Her and I had been together for the last four years. We're college students who met in our second year at school. We grew close right away and fell in love. From the beginning, we spoke and knew this wasn't going to be forever- we wanted different things in life eventually. I want to finish school, travel and then maybe come back to school. She wants to be married and start a family around her 29-early 30's.

 

But, regardless of that, we were so happy with each other, so madly in love. We had an amazing 4 years. But just this past Wednesday, I could see things were weighing on her mind. She's graduating but she will still be coming to school here as a graduate student. I, on the other hand, still have about a year left before I graduate...however, due to family reasons, I will be moving to Canada for a while. We knew things were going to end soon, as much as we didn't want them to. I didn't want to postpone the struggle and stress for her, especially with her graduation coming up, so we spoke and had a very sad, short ending.

 

We love each other so much still, so the break up was mutual because we knew we had to, even though we didn't want to.
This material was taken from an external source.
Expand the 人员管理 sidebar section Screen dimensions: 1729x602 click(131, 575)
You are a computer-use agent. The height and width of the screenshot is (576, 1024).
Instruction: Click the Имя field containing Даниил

Because of this, we both really want to be friends after we've healed just because we feel so comfortable with each other, after seeing, speaking and being around each other for almost everyday for the last 4 years, we felt like two halves of one person.

 

Because we want to be friends in the end, we've decided to go cold turkey and it is the hardest thing and most painful I have ever felt in my life. Because I had her for the last four years, I felt like I didn't need anyone else and have lost touch with old friends. It has always been me and her, and now I find myself waking up from nightmares wishing I could just speak to her or see her again- but I know she wants space.

 

It's particularly hard for me to cope because she used to spend a lot of time at my place. Everything I see around me reminds me of her. All of my likes and hobbies were also hers and we often did them together, I feel as though I can't do anything I like because it reminds me of her as well. The only thing that makes me feel a little better is telling myself that I will see her again and we will speak again, even though it may be months from now, she still cares for me to some extent, and maybe we can be friends and start to hang out or talk like we used to- of course I'll have to keep myself in line and try not to fall in love with her again, but I can't see myself living my life without any part of her-even if its just a small friendship- especially since I will be in Canada and she will stay in California, we wont be seeing each other, but as long as I can see how shes doing and talk to her about things we like and enjoy, I will be okay.

 

Has anyone else been through something like this? What helped? What should I do?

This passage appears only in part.